Tragic toll of homeless on West Norfolk streets is revealed
More than 10 homeless people have died in West Norfolk over the past six years according to new national statistics.
Of the 11 people who died within the borough between 2013 and 2018, three died over the last year.
The Office of National Statistics (ONS) figures took into account anyone with no fixed abode at the time of their death.
This includes rough sleepers as well as those living in night shelters and hostels.
In response to the figures, a spokeswoman for West Norfolk Council said a new specialist rough sleeper service has been commissioned, while £30,000 has been pumped into the King’s Lynn Winter Night Shelter, which will open again next month.
She added: “We are aware of the tragic deaths of people who we know have been homeless or rough sleeping, and we are focused on eradicating rough sleeping.
“It is particularly dreadful if rough sleeping has contributed to someone’s life being cut short.
“Rough sleeping is dangerous and is not, as some suggest, a lifestyle choice.
“It is often a consequence of multiple disadvantage, and often associated with mental illness or addiction.

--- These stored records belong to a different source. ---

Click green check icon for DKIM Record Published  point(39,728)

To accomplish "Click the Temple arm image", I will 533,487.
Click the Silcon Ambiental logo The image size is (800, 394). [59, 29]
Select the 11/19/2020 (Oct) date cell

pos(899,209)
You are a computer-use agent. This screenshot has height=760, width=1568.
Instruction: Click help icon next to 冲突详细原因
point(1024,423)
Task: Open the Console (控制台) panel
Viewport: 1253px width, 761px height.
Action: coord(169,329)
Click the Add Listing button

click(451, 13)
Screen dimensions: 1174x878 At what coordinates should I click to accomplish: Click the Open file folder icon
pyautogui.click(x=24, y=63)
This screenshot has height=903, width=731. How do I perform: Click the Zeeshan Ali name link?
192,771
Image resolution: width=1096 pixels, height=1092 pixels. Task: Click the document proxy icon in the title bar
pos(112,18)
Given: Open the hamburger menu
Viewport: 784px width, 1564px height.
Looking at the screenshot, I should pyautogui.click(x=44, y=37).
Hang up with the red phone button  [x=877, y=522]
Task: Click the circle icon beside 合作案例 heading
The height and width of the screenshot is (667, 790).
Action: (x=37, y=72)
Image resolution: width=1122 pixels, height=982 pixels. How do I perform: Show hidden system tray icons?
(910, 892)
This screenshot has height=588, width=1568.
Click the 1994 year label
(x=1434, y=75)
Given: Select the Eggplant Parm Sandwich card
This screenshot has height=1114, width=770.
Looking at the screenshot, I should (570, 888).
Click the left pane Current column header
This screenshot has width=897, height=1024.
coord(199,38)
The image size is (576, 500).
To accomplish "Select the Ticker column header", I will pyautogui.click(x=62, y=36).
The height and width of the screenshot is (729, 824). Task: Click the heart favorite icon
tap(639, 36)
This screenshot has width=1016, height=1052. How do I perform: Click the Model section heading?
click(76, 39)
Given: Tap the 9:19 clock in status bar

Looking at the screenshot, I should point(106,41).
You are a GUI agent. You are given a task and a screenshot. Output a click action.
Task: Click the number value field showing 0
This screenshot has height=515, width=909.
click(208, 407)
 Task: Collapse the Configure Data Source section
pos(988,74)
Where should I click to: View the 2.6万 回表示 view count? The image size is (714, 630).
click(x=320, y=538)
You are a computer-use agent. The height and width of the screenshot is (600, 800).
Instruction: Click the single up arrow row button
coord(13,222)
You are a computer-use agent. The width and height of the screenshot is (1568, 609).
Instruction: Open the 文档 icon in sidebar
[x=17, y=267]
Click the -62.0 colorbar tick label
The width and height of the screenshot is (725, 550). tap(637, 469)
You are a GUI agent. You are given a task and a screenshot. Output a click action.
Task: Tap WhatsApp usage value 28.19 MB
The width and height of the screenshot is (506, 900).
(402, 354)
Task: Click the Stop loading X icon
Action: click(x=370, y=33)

This makes finding solutions complicated.”
Consultation on a new homeless and rough sleeping strategy will aim to tackle homelessness by developing new accommodation options in the borough.
It comes as the ONS figures show 726 homeless people died across England and Wales in 2018.
This was 22 per cent higher than the previous year and 51 per cent more than in 2013.
The West Norfolk Council spokeswoman added: “The issue of homelessness is often hidden or misunderstood.
“Many people end up with no fixed abode, through no fault of their own and may be sleeping in empty barns or sheds as well as on friends’ sofas.
“It is not just the archetypal rough sleeper in the local park or shop doorway that we need to worry about.”
She said ongoing conversations are taking place with hostels to find more emergency beds.
“The council works with many organisations including accommodation providers and charities providing support in efforts to reduce homelessness and rough sleeping.”
Shaun Riley, a homeless man living in a tent in King’s Lynn Town Football Club’s car park believes the new figures will continue to grow.
He said: “There will be another one by Christmas as Amy [his partner] is getting very ill.
“More and more homeless people will be dead.”